What to do - Copy all lines below containing "arrows".

Records provided -
════════════════════
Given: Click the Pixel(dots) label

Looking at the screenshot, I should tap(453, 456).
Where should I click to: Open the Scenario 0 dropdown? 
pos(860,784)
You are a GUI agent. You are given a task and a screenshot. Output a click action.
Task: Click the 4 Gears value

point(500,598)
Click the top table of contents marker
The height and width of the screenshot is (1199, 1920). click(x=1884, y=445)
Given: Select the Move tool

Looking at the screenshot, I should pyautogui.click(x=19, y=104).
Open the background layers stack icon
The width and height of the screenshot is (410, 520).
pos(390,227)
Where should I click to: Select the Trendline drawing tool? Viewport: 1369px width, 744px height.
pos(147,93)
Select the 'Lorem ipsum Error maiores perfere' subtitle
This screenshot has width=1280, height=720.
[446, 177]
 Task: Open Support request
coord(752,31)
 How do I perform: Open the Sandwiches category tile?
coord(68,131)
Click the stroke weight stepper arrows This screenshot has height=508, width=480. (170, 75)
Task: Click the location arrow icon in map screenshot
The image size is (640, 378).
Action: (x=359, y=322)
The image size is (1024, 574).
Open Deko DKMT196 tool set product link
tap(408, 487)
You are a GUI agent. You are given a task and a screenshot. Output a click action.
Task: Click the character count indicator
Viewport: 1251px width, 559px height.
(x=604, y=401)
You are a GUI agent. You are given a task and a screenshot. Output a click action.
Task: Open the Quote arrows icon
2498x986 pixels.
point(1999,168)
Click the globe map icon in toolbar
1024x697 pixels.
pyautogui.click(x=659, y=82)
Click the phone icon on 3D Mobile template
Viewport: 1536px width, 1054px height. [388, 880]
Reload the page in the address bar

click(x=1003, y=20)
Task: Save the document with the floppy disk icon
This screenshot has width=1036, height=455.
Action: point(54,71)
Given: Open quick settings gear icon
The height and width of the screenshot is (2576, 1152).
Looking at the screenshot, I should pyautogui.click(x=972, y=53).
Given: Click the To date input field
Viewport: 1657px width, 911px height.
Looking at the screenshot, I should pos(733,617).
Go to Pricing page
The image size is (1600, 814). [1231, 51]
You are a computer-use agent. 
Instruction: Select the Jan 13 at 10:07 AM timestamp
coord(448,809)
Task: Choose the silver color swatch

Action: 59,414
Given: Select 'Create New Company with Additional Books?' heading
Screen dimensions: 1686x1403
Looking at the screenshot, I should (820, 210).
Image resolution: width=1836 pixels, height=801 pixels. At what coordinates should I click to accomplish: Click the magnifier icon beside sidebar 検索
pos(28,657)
════════════════════
Answer to this task -
Click the stroke weight stepper arrows This screenshot has height=508, width=480. (170, 75)
Task: Open the Quote arrows icon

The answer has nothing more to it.